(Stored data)
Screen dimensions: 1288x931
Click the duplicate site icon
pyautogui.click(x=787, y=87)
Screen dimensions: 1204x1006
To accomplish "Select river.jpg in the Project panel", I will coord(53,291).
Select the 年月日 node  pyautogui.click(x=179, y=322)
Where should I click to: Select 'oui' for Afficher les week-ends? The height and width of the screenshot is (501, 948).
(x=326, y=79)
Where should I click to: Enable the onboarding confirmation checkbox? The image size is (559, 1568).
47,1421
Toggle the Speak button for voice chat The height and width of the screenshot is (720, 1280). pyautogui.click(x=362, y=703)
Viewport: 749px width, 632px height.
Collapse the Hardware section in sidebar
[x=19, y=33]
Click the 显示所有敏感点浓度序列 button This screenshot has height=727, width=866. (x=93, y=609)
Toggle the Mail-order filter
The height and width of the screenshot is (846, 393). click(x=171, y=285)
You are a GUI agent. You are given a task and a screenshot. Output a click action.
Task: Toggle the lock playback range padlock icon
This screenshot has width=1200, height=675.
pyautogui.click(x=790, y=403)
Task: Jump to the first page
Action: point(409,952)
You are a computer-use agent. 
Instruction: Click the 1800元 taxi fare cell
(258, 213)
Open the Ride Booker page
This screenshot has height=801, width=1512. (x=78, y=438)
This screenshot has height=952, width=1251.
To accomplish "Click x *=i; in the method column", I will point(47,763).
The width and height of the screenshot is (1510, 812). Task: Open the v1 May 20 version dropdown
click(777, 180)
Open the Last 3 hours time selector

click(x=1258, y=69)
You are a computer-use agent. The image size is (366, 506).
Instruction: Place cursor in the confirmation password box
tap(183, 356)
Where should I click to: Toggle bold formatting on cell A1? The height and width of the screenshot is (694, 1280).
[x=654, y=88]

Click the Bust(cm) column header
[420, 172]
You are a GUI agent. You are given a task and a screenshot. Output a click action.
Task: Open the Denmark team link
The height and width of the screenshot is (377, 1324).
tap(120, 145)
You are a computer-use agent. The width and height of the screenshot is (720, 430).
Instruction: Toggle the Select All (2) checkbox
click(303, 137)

### What needs to be done
A word-for-word restatement of the records above from the line containing "Where should I click to: Toggle" to their final line is all the answer should hold.

### Result of this task
Where should I click to: Toggle bold formatting on cell A1? The height and width of the screenshot is (694, 1280).
[x=654, y=88]

Click the Bust(cm) column header
[420, 172]
You are a GUI agent. You are given a task and a screenshot. Output a click action.
Task: Open the Denmark team link
The height and width of the screenshot is (377, 1324).
tap(120, 145)
You are a computer-use agent. The width and height of the screenshot is (720, 430).
Instruction: Toggle the Select All (2) checkbox
click(303, 137)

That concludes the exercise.